I think the earliest reasonable starting point is somewhere around 1950. Much before then, and one is looking at periods where the economy is so different to that of the current day, that it would be inappropriate to try to draw any conclusions. In addition, it is not that helpful to produce a model going further back and have to say, when asked about a prediction, that “this is what happens to stock performance when Hitler invades Poland…”
Here is a plot showing US GDP since 1950
This immediately looks like some kind of power law growth with a kink for the global financial crisis. (We don’t really have enough data to look at COVID properly yet, but I expect it will produce another kink and not really disturb the trend line.)
This second plot illustrates stocks performance — it is the S&P 500 index over the same timescale.
Here’s a brief aside about polynomials. This is skippable if you don’t care what curves I am going to fit to the above two lines. Polynomials are curves of the form y = ax^3 + bx^2 + cx + d. The order of the polynomial is how many of the a, b, c, d coefficients are non-zero. So a first order polynomial is just a straight line of the usual form y = mx +c. The reason this matters is that we do not want to overfit or underfit.
If we underfit, we fail to capture information in the curve we are modelling. If we overfit, we get all the information in the curve, but we may add some features that are not really there. The best way to check for that is to see what happens if you extrapolate the curves beyond your training data. If you have overfitted, it will often be the case that your predictions go insane as soon as you are off-piste — i.e. outside the training dataset.

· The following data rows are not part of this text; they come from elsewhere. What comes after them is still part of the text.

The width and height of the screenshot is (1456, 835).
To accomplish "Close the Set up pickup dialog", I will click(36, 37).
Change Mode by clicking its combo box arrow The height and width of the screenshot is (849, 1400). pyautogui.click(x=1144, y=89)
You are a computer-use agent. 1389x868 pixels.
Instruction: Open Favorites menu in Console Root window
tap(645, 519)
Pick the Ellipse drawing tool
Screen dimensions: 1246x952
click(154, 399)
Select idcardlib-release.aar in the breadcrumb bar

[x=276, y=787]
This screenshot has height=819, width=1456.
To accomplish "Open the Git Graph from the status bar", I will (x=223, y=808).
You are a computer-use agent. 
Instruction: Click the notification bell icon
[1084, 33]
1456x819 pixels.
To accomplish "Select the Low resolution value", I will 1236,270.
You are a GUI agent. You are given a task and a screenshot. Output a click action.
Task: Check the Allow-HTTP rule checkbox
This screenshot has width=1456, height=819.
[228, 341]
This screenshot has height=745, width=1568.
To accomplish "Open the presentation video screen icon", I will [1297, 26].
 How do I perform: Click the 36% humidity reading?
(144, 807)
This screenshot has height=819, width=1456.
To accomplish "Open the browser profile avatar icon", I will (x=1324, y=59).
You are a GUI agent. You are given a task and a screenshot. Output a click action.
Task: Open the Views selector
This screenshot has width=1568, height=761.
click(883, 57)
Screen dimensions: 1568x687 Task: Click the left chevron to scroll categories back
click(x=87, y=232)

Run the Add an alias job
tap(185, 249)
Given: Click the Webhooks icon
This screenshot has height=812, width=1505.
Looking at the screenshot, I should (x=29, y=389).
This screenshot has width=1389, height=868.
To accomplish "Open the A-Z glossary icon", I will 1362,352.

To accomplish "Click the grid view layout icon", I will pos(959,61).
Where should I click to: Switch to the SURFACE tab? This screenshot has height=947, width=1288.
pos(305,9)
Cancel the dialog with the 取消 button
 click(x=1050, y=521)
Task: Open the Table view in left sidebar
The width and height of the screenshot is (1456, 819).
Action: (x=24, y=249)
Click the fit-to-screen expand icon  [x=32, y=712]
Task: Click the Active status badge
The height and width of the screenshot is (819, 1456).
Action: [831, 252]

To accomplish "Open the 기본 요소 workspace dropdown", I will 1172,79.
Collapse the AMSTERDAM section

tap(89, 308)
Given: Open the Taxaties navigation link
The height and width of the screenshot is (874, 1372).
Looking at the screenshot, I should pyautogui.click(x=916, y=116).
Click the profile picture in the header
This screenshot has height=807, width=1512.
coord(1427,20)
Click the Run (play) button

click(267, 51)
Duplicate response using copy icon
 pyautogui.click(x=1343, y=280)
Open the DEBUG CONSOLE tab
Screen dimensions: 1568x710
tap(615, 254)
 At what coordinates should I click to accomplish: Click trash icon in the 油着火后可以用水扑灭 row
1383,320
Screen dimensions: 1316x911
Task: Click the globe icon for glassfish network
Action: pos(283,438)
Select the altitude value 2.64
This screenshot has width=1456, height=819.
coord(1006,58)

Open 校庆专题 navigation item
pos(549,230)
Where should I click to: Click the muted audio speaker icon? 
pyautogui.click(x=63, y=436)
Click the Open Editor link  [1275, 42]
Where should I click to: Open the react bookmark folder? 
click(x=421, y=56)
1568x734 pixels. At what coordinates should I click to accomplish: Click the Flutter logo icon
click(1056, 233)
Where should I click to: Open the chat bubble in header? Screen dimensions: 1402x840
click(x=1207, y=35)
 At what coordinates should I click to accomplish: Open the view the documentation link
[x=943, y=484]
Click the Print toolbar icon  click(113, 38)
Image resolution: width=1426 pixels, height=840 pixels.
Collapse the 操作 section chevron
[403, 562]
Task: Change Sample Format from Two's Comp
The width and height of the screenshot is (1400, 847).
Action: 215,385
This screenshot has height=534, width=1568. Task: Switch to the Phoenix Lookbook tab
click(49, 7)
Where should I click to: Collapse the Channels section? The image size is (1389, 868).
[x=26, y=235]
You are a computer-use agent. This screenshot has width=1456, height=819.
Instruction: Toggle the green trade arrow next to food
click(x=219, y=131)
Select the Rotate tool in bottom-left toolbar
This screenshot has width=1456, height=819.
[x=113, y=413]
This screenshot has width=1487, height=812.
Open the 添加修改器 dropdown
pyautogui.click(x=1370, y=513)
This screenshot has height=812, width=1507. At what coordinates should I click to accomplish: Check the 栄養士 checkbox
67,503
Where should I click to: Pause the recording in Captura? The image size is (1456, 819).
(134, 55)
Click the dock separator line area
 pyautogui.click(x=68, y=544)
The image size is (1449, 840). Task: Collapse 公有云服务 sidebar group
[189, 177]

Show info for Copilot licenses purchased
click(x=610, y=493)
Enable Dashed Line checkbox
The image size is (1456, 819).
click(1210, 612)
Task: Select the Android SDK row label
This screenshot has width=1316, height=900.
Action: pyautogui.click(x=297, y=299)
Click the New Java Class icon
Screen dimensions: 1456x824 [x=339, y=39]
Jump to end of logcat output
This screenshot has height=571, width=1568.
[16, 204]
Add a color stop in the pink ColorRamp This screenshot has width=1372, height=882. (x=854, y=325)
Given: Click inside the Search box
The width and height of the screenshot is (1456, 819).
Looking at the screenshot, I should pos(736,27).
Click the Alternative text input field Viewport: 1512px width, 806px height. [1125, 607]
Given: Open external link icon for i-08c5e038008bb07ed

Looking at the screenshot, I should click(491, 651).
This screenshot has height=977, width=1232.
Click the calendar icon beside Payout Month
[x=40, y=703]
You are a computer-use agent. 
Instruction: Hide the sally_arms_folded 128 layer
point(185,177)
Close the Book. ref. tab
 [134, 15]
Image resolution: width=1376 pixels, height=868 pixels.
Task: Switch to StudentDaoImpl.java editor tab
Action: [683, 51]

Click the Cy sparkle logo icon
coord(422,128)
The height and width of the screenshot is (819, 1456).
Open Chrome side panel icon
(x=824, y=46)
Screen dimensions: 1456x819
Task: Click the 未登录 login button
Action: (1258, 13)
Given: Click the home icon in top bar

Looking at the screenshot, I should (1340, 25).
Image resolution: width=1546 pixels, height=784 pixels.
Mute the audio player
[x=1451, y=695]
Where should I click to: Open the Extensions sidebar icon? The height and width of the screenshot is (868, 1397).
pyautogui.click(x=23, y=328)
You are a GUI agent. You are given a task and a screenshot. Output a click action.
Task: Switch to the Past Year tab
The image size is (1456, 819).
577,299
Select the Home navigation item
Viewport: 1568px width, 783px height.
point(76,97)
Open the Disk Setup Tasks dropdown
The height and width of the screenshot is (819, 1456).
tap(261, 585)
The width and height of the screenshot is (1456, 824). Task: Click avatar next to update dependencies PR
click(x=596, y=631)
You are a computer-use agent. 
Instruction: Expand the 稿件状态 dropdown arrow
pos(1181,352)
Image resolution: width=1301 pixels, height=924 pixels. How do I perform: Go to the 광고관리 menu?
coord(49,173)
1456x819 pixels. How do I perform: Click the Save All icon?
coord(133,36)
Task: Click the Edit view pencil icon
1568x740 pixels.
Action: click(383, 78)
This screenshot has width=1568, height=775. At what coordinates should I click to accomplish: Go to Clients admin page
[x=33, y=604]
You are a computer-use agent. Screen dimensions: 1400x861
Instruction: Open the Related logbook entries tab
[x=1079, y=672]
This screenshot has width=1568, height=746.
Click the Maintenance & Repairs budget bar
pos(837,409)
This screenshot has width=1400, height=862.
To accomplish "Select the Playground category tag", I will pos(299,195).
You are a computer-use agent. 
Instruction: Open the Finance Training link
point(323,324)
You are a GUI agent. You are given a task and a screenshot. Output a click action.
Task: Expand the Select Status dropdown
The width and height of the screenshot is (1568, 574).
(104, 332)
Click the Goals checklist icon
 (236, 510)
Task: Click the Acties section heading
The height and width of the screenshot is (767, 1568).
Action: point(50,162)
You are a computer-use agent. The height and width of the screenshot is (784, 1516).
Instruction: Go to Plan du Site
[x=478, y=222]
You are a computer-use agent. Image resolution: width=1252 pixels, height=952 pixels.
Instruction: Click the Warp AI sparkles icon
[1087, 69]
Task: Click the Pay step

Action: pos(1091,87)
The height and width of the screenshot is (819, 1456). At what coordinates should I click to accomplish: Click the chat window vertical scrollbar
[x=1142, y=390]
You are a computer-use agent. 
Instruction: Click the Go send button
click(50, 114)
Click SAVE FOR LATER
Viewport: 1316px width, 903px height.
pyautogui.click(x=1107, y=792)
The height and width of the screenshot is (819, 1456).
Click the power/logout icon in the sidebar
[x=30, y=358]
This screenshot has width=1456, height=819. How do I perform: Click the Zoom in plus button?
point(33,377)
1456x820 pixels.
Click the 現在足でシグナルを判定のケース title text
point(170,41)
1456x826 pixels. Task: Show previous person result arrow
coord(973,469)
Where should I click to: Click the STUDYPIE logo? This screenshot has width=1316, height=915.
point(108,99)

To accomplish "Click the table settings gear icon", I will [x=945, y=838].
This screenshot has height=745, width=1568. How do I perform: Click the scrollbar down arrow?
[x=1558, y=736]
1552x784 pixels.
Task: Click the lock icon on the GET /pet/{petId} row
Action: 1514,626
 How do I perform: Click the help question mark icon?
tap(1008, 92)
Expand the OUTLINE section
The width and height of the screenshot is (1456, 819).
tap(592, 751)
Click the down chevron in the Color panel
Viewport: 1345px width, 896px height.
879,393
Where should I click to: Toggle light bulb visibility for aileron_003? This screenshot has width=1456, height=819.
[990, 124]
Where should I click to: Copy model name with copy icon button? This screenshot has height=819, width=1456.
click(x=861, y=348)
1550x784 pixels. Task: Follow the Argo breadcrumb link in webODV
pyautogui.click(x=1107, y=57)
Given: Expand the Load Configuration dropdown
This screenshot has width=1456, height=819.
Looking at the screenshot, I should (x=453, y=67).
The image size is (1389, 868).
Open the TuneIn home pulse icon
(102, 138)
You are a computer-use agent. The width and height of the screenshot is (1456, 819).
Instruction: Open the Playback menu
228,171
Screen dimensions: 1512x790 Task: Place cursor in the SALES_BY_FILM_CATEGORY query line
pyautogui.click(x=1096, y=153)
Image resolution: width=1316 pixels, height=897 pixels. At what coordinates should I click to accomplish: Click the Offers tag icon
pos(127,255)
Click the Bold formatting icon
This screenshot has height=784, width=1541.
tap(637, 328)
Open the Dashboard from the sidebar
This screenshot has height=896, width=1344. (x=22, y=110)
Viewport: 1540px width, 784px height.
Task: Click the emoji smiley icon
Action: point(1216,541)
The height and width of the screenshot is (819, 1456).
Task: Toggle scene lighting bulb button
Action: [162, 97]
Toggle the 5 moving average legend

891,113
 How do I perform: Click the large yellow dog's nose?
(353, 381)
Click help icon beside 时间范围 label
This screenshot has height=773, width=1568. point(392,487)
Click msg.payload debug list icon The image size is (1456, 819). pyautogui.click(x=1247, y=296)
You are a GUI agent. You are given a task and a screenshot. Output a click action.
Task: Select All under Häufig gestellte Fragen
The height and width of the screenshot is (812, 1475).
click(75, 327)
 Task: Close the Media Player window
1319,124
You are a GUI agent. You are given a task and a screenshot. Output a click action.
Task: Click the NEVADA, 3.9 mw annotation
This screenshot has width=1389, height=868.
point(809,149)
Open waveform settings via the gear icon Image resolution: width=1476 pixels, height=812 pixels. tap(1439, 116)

Here is an illustration of what under and overfitting might look like.
Fitting a third order polynomial to US GDP gives me the following plot.
If you want to know the equation of that curve, it is :-5.265e-11 x + 4.351e-05 x – 0.2643 x + 414.1
If you think that the very small cubic coefficient means I don’t need third order, you are basically right but again I don’t think it matters as long as the curve extrapolates reasonably.
Let’s return to stock performance. Conducting similar manipulations on the S&P500 (recalibrating to days since the start of 1950 and setting the initial value to zero) gives me a different fitted curve, as below.
Note that in both cases, there are around 25000 days between the start of 1950 and today. (70 * 365 = 25,550).
Here, the equation of the fitted line is: 2.726e-10 x – 3.87e-06 x + 0.02366 x – 10.68
Again, the cubic coefficient is very small. The notable point about this curve is that it is very noisy. But it still follows a clear trend line.
Now we get to the dangerous part. To look at stock performance long-term, we need to see if these curves behave once we extrapolate them. Let’s look at what they do if we double the day count to 50,000. (This is equivalent to making the date range double — so we are currently 70 years on from 1950; 70 further years added on takes us to 2090.)
There are two reasons this is dangerous. As I said, if the curves blow up, we have achieved nothing. The other issue is that you can’t extrapolate power laws forever. I will now discuss a brief example of that not working.
You will recall that in the early stages of COVID, people were plotting case counts and fitting exponentials to them. That looked like it was panning out to begin with. But the plot below shows what happens if you fit an exponential to the Florida case count as of yesterday.
So what happens if we extrapolate the curves we fitted? This is shown in the plot below.
This shows firstly and importantly that the curves continue to behave out to 50,000 days.
We can conclude that if the S&P500 and US GDP continue to develop as they have done, then by the year 2090, US GDP will have reached USD $90tn and the S&P 500 will have reached 26,000. That would be some great stock performance!
There are various conclusions that I have not argued for. I have said nothing about other countries. The above analysis would definitely not work for the FTSE-100 because that does not grow exponentially. It seems rather to exhibit a large saw tooth oscillation between 4000 and 7000 with a period of about a decade. That won’t correlate with anything. Similar points apply in Japan.
Secondly, I have not shown what happens if you try to fit curves to only more recent data. They are very noisy and that explains why a lot of analysis does not show any correlation.
Thirdly, this does not really backup Portnoy when he says “stocks always go up.” Partly that is the case because of the huge noise in the S&P 500 curve. Partly it is the case because you might have to wait a long time. Partly it is the case because the curve only shows that the S&P 500 always goes up. But the trend is your friend here if you wait long enough.